→ **WHAT YOU WILL DO**:
1. In the buckwheat protein passage, repeat everything from "A buckwheat protein" down to "Animals and diets.".
2. For each statement, answer yes or no according to the buckwheat protein passage and quote the words that decide it: (a) BWP contained 619 g/kg of protein. (b) BWP was prepared from soybean flour. (c) Water made up 101 g/kg of BWP.

→ **TEXT PROVIDED**:
###
A buckwheat protein product (BWP) was prepared from buckwheat flour according to the process described elsewhere (Kayashita et al. 1995 ). The composition of BWP was as follows (g/kg): water, 101; protein, 619; lipids, 113; and nonfiber carbohydrate, 113. Compositions of amino acids and lipids in BWP were described in our recent report (Kayashita et al. 1997 ). Compositions of amino acid in SPI and casein were also described elsewhere (Kayashita et al. 1995 ). Soybean protein isolate (SPI) and casein were purchased from Nissin Oil Manufacture (Tokyo, Japan) and oriental Yeast (Tokyo, Japan), respectively.

Animals and diets.
###
→ **Saved data entries**:
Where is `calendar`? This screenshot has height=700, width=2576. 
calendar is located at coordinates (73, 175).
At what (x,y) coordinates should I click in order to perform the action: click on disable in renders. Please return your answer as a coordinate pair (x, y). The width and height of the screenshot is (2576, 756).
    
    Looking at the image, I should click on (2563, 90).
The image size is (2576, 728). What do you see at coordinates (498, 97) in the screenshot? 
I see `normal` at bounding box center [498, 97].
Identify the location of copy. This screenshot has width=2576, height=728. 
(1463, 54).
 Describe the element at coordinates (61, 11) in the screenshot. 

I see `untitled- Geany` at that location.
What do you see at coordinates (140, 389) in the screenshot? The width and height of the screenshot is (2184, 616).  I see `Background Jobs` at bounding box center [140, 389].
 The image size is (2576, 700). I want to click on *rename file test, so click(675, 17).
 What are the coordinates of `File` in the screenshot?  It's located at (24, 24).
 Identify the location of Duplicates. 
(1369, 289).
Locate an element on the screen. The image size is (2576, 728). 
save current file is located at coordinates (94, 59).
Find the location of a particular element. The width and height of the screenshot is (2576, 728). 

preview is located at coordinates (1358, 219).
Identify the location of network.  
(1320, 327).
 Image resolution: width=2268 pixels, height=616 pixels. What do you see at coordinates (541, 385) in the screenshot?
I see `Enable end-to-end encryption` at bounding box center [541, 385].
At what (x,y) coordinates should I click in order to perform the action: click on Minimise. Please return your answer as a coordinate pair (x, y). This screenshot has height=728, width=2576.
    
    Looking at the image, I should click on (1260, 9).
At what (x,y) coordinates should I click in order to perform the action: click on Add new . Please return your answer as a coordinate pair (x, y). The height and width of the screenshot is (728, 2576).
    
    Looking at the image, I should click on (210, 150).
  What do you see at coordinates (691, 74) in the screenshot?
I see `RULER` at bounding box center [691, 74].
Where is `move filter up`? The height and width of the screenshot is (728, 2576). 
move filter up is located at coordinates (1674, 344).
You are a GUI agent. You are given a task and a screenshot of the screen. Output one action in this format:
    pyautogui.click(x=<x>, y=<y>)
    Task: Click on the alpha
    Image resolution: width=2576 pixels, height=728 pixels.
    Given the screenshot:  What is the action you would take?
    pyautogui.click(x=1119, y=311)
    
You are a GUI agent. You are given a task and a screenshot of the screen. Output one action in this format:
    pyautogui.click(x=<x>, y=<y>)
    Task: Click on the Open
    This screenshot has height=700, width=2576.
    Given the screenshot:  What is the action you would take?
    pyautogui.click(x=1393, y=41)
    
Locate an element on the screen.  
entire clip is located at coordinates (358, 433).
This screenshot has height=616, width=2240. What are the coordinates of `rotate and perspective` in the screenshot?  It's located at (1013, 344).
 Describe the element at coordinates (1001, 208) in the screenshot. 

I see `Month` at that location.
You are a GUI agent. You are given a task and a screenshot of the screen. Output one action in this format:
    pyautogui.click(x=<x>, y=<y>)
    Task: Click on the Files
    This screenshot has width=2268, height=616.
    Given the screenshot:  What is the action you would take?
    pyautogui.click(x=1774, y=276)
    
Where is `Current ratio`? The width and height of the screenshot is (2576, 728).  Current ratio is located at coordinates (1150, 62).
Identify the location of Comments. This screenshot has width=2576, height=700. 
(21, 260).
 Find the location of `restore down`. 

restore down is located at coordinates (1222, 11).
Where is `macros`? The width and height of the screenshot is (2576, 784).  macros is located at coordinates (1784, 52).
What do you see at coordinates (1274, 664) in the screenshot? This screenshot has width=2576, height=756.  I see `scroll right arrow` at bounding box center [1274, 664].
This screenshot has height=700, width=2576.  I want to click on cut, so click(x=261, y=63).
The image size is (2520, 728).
###
→ **SOLUTION LIST**:
1.
A buckwheat protein product (BWP) was prepared from buckwheat flour according to the process described elsewhere (Kayashita et al. 1995 ). The composition of BWP was as follows (g/kg): water, 101; protein, 619; lipids, 113; and nonfiber carbohydrate, 113. Compositions of amino acids and lipids in BWP were described in our recent report (Kayashita et al. 1997 ). Compositions of amino acid in SPI and casein were also described elsewhere (Kayashita et al. 1995 ). Soybean protein isolate (SPI) and casein were purchased from Nissin Oil Manufacture (Tokyo, Japan) and oriental Yeast (Tokyo, Japan), respectively.

Animals and diets.

2.
(a) Yes: "protein, 619"
(b) No: "prepared from buckwheat flour"
(c) Yes: "water, 101"